What to work on -
Please put the lines starting at the one containing "Task: Click the" and ending at the one containing "Action: [153, 619]" into a two-column CSV with the columns input and output, one row for each item and its answer. Quote each field, and replace line breaks inside a field with spaces.

Records provided -

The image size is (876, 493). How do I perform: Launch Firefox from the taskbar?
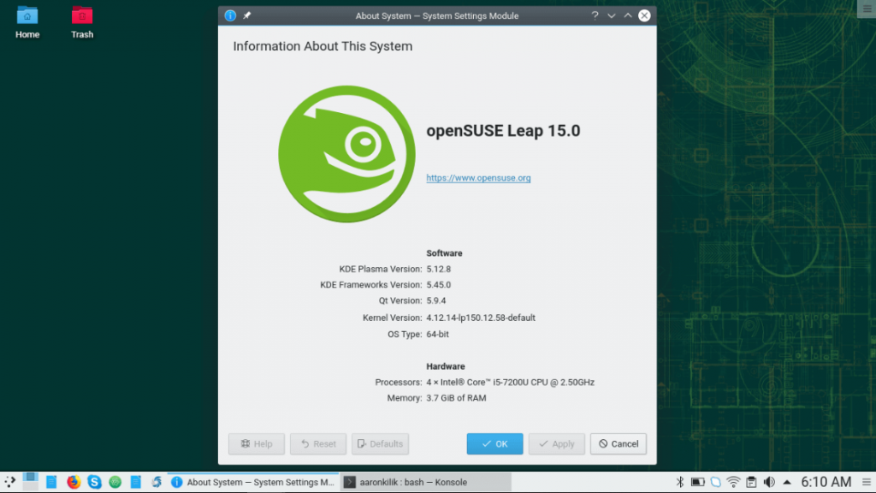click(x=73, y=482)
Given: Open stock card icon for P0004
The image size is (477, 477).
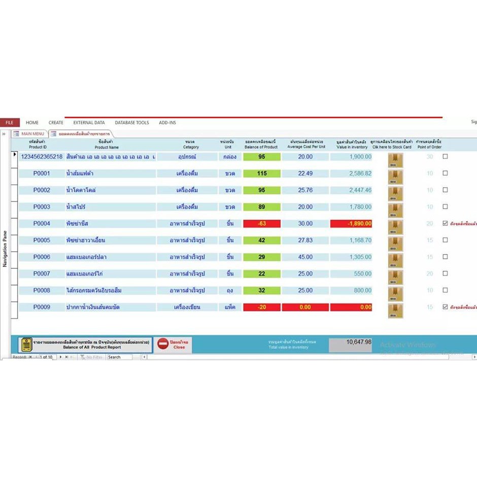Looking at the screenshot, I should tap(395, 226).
...
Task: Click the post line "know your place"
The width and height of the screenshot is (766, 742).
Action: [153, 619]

Full response -
input,output
"Task: Click the post line ""know your place"" The width and height of the screenshot is (766, 742).","Action: [153, 619]"